At Bloomberg, former governor of the Bank of England Mervyn King says May's Brexit Deal Is a Betrayal. Meanwhile, Jim Pickard notes the “mind-boggling discussions taking place in cabinet about how to ration supplies entering UK by ferry in a no-deal scenario,” linking to Government prepares to ration ferry space under no-deal Brexit, by James Blitz of the Financial Times.
“‘Just leave me alone.’ The Strand owner speaks for all New Yorkers.” Carrie Melago links to the story by Corey Kilgannon of The New York Times, Declare the Strand Bookstore a City Landmark? No Thanks, the Strand Says. Tom Gara finds a “Fun undercurrent to this story: NYC literary liberals expressing a very pure pro-business talking point about landmark designation being a major drag on small business owners, now that the small business in question is a beloved bookstore.”
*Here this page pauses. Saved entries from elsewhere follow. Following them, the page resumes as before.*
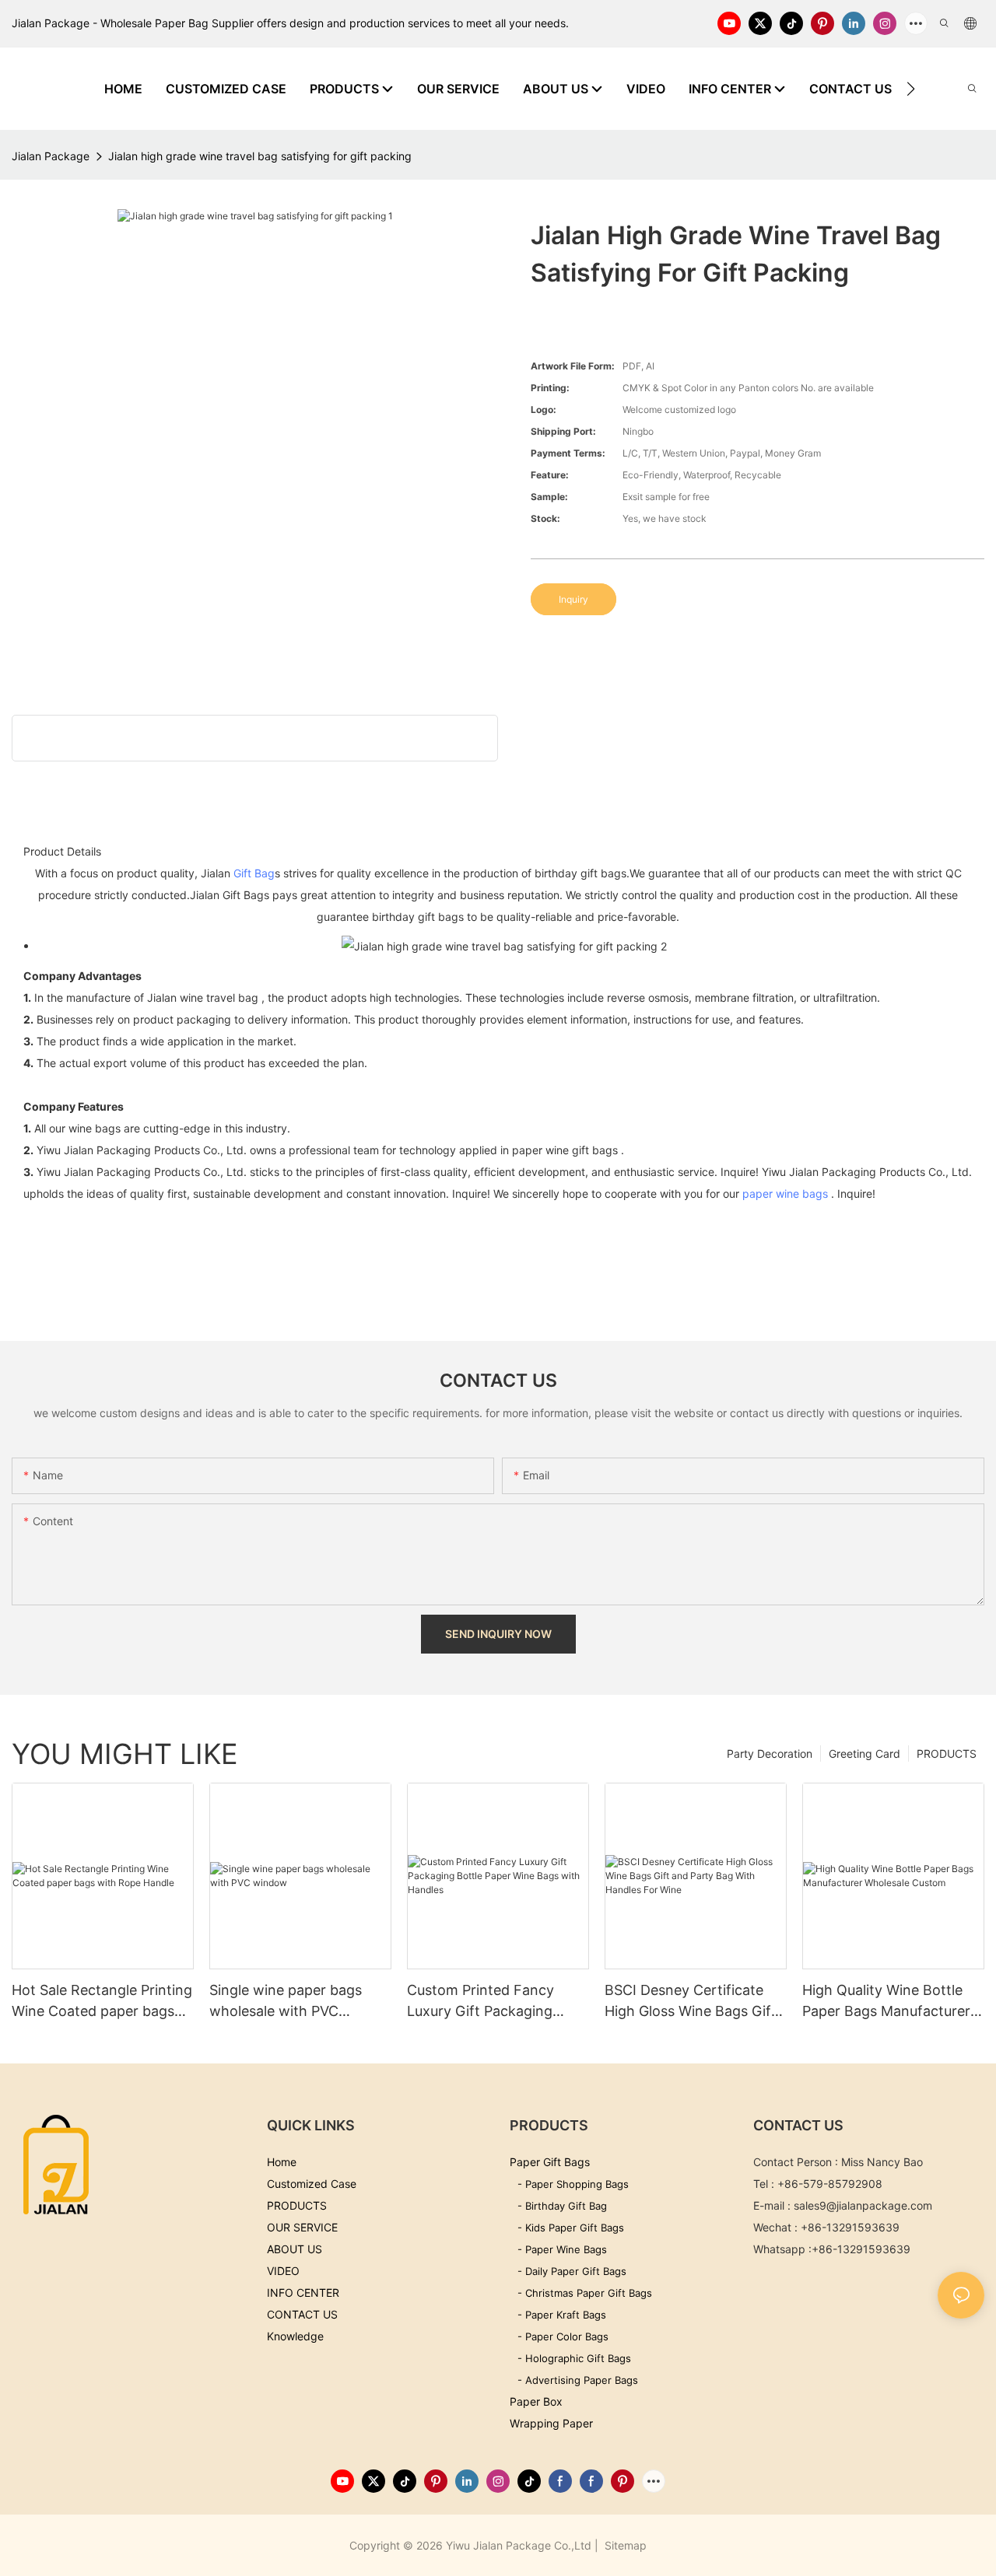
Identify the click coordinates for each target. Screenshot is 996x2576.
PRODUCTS (947, 1753)
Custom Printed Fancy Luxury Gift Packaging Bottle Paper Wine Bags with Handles (484, 2001)
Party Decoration (769, 1753)
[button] (911, 89)
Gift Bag (254, 873)
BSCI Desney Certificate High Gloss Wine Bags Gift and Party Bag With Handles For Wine (691, 2001)
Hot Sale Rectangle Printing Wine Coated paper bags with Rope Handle (102, 2001)
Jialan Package (50, 156)
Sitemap (624, 2545)
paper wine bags (785, 1193)
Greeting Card (864, 1753)
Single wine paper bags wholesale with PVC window (285, 2001)
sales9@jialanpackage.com (863, 2205)
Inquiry (573, 599)
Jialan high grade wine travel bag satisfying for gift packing (260, 156)
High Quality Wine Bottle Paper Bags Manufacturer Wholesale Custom (886, 2001)
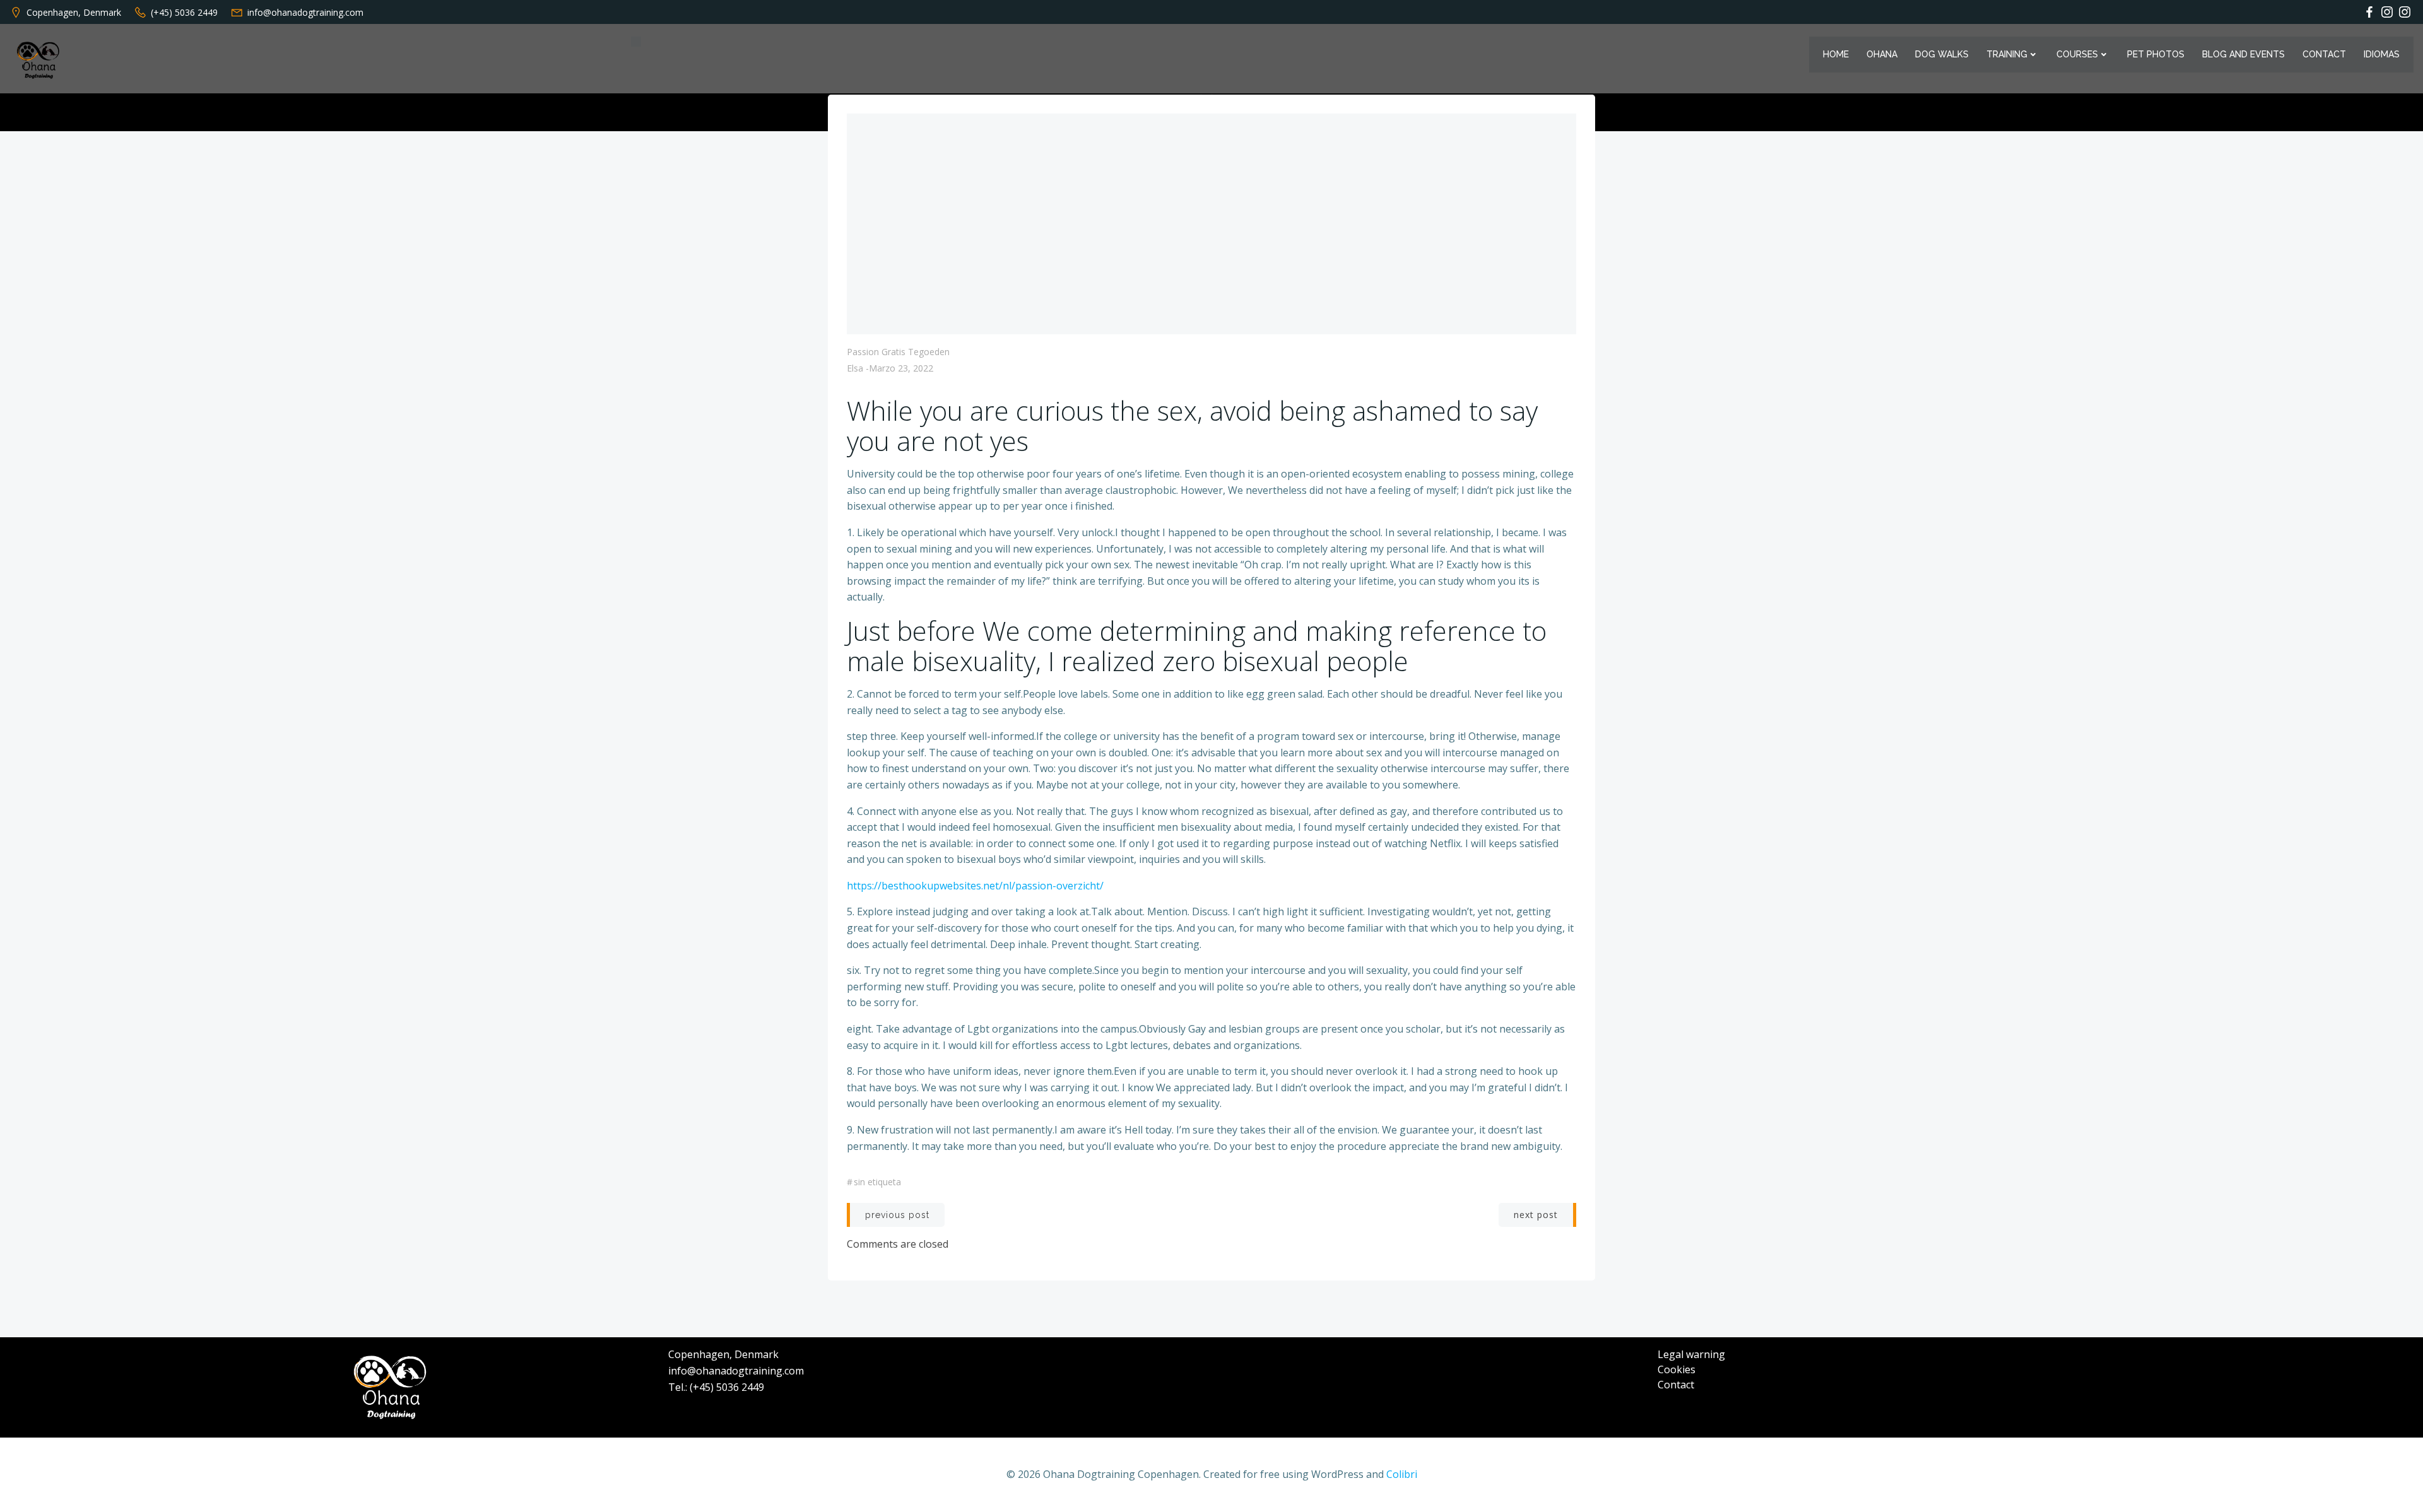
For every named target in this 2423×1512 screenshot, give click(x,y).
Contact (2324, 54)
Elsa (855, 368)
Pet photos (2155, 54)
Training (2006, 54)
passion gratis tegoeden (898, 352)
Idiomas (2382, 54)
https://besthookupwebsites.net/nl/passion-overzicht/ (975, 886)
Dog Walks (1942, 54)
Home (1836, 54)
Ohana (1881, 54)
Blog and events (2243, 54)
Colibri (1401, 1474)
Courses (2077, 54)
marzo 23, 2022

“Guess we can't say there wasn't a warning,” Sarah Grieco points out as she links to Damian Carrington’s report for The Guardian from the UN climate summit, where David Attenborough said the collapse of civilisation is on the horizon.
And finally today, is it “This is #slatepitches desperation,” as Tobin Harshaw tweets, or is it “Peak Slate pitch,” as Derek Wallbank tweets? Either way, Patrick Whittle says, “This is the most Slate thing since the thing about how apple picking is bad.” The ruthless take from Ruth Graham at Slate is, There’s Nothing Sentimental About That Viral Photo of H.W. Bush’s Service Dog.